Estratto selezionato —
---
15 Maggio 2024 - 05:30
CREMONA - Riportare le storie a casa. È il compito assolto da Luigi Dal Cin con ‘Sulla porta del mondo’. Cento libri di narrativa per ragazzi alle spalle, vincitore dei premi Andersen e del Troisi alla carriera, docente alla scuola di scrittura Holden nonché all’Università di Ferrara e all’Accademia delle Belle Arti di Macerata, l’autore parte da un ricordo molto intimo, una valigia di cartone.
Quella che nonno Lorenzo riempì con poche cose per partire alla volta dell’Australia. Un contenitore della memoria che oggi lo accompagna in tutte le sue performance, da lì escono gli oggetti di scena. «Dentro c’era tutto quello che il nonno aveva potuto portare con sé, poche cose, qualche indirizzo utile all’arrivo, cartoline da spedire una volta giunto alla meta. Ho pensato: il nonno sarebbe felice se la utilizzassi. A volte i bambini mi chiedono da dove viene e la domanda è l’occasione per raccontare una storia rimossa all’inizio sicuramente per vergogna, perché raccontare di emigrazione vuol dire parlare di miseria, di ignoranza».
«Il progetto nasce da una constatazione fatta all’interno del mondo della scuola, che frequento molto incontrando decine di migliaia di alunni all’anno. In questi ultimi anni è stato fatto un grande sforzo per accogliere le culture di arrivo e nel tentativo di valorizzarle. Mi pareva però che mancasse l’altro piatto della bilancia: i ragazzi nati in Italia. Non si può dire loro semplicemente ‘arriva un nuovo compagno che viene da lontano, siate gentili’».
---
Record forniti —
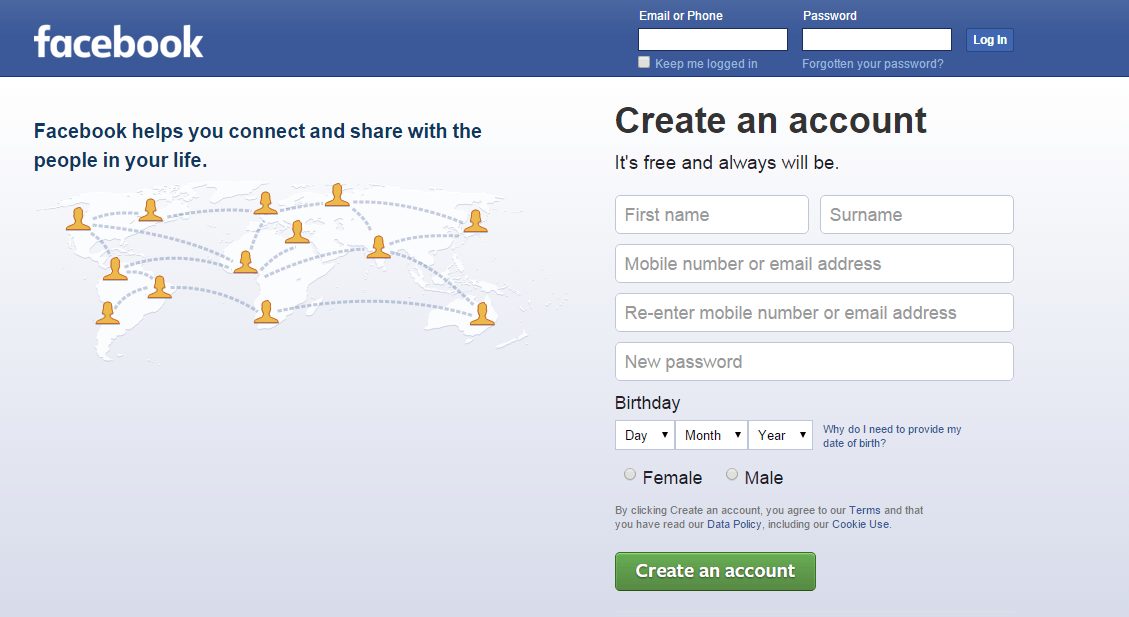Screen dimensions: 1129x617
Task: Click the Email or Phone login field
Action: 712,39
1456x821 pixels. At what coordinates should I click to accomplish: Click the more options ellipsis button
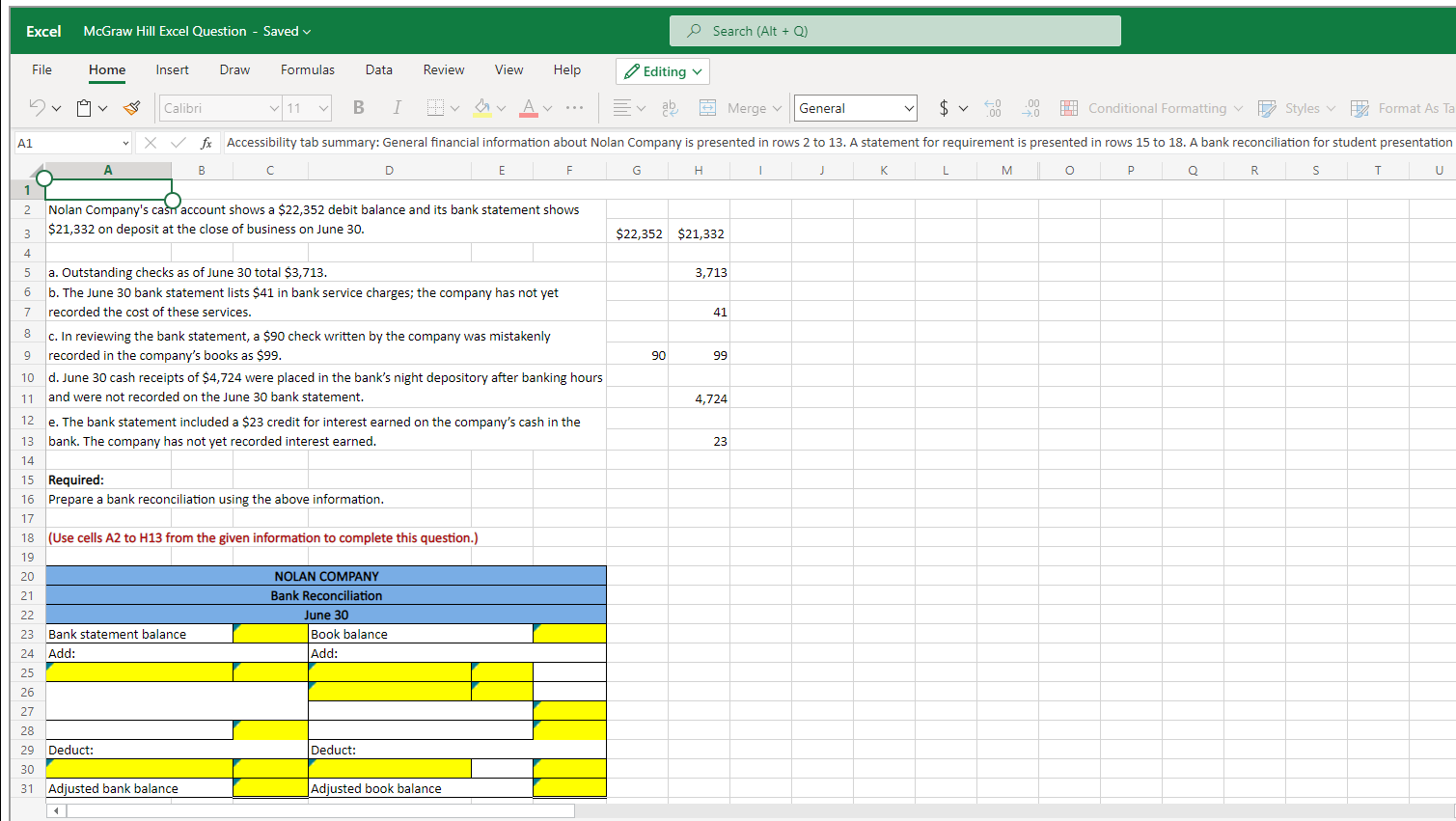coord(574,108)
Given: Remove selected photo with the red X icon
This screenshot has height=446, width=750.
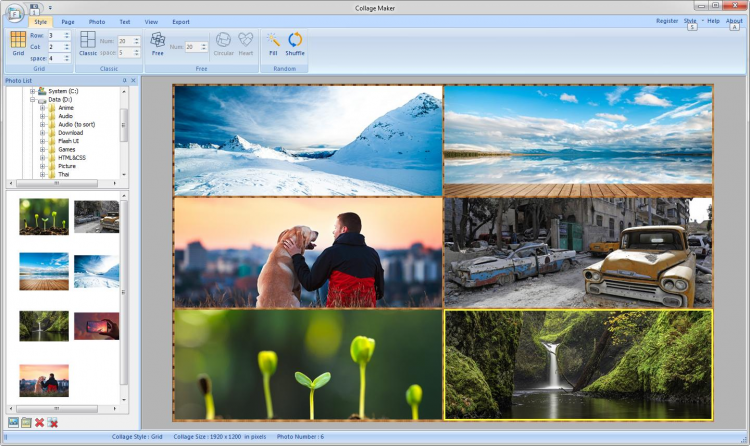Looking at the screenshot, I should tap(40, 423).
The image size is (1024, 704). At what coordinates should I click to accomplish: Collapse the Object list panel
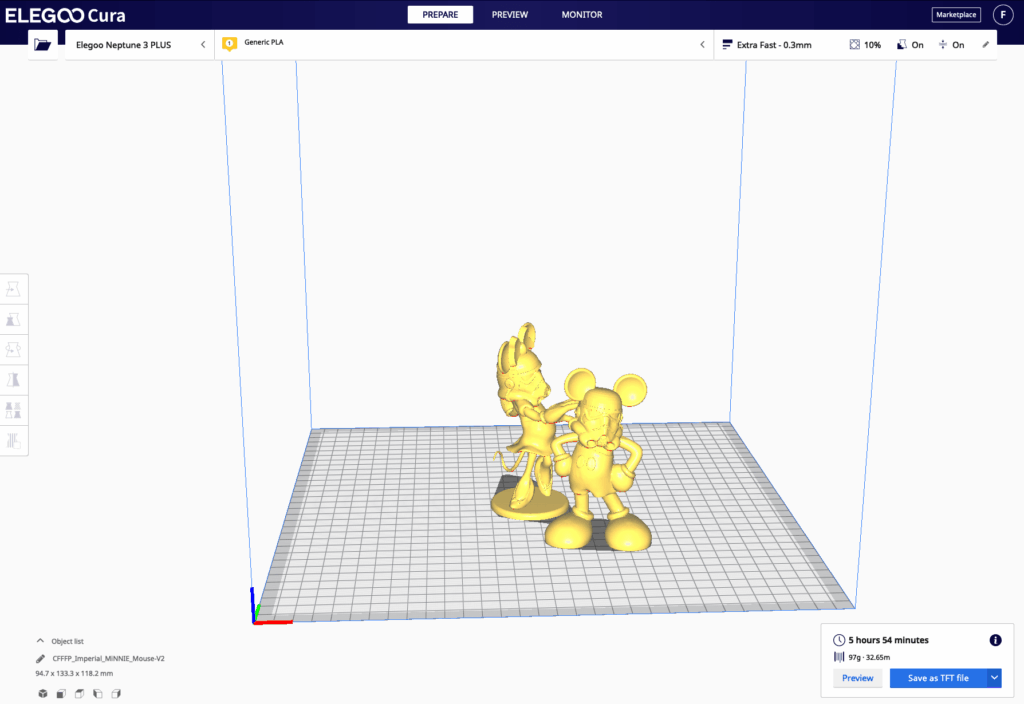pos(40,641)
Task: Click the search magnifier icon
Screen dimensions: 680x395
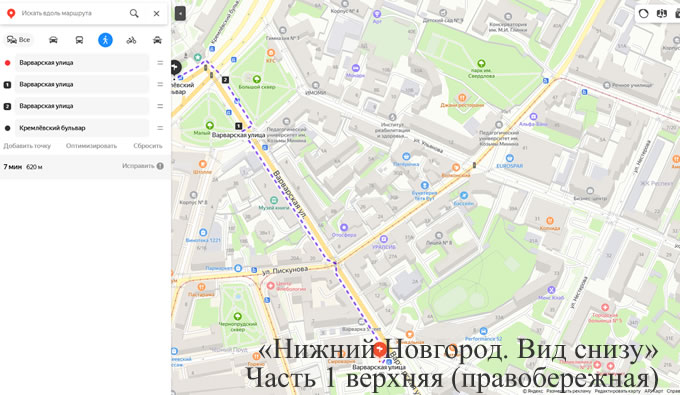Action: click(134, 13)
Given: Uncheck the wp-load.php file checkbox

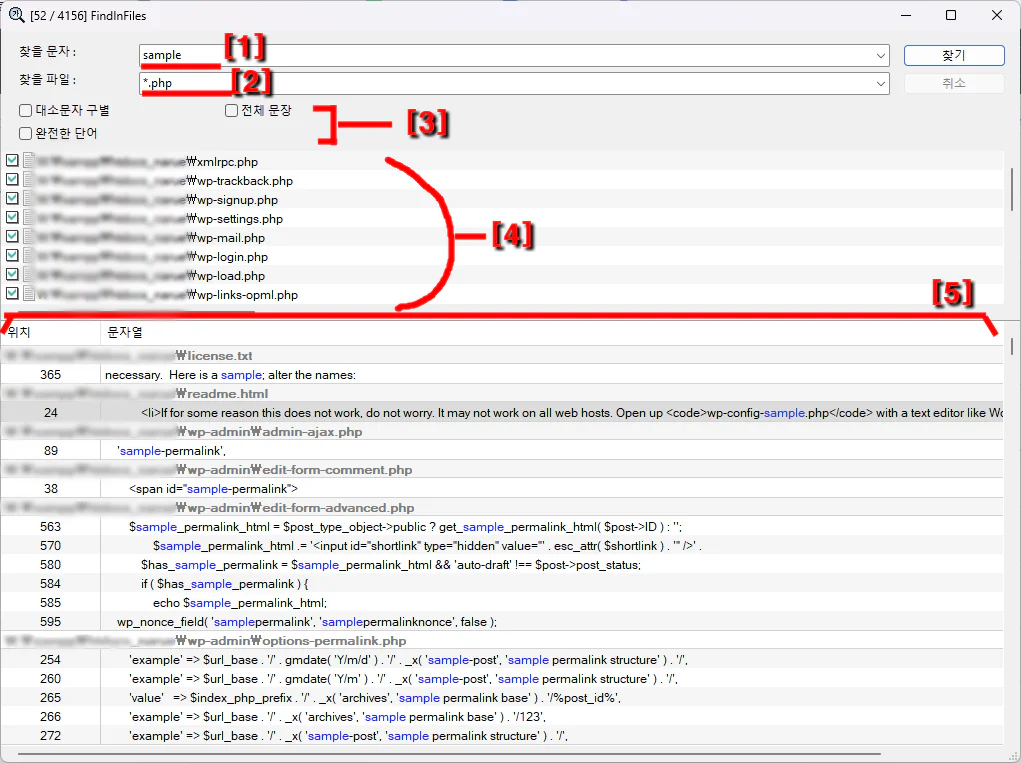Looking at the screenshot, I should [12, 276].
---
Istruzioni da seguire —
Trascrivi per intero, senza cambiare nulla, l'estratto su Luigi Dal Cin e la valigia del nonno.

Soluzione esercizio —
15 Maggio 2024 - 05:30
CREMONA - Riportare le storie a casa. È il compito assolto da Luigi Dal Cin con ‘Sulla porta del mondo’. Cento libri di narrativa per ragazzi alle spalle, vincitore dei premi Andersen e del Troisi alla carriera, docente alla scuola di scrittura Holden nonché all’Università di Ferrara e all’Accademia delle Belle Arti di Macerata, l’autore parte da un ricordo molto intimo, una valigia di cartone.
Quella che nonno Lorenzo riempì con poche cose per partire alla volta dell’Australia. Un contenitore della memoria che oggi lo accompagna in tutte le sue performance, da lì escono gli oggetti di scena. «Dentro c’era tutto quello che il nonno aveva potuto portare con sé, poche cose, qualche indirizzo utile all’arrivo, cartoline da spedire una volta giunto alla meta. Ho pensato: il nonno sarebbe felice se la utilizzassi. A volte i bambini mi chiedono da dove viene e la domanda è l’occasione per raccontare una storia rimossa all’inizio sicuramente per vergogna, perché raccontare di emigrazione vuol dire parlare di miseria, di ignoranza».
«Il progetto nasce da una constatazione fatta all’interno del mondo della scuola, che frequento molto incontrando decine di migliaia di alunni all’anno. In questi ultimi anni è stato fatto un grande sforzo per accogliere le culture di arrivo e nel tentativo di valorizzarle. Mi pareva però che mancasse l’altro piatto della bilancia: i ragazzi nati in Italia. Non si può dire loro semplicemente ‘arriva un nuovo compagno che viene da lontano, siate gentili’».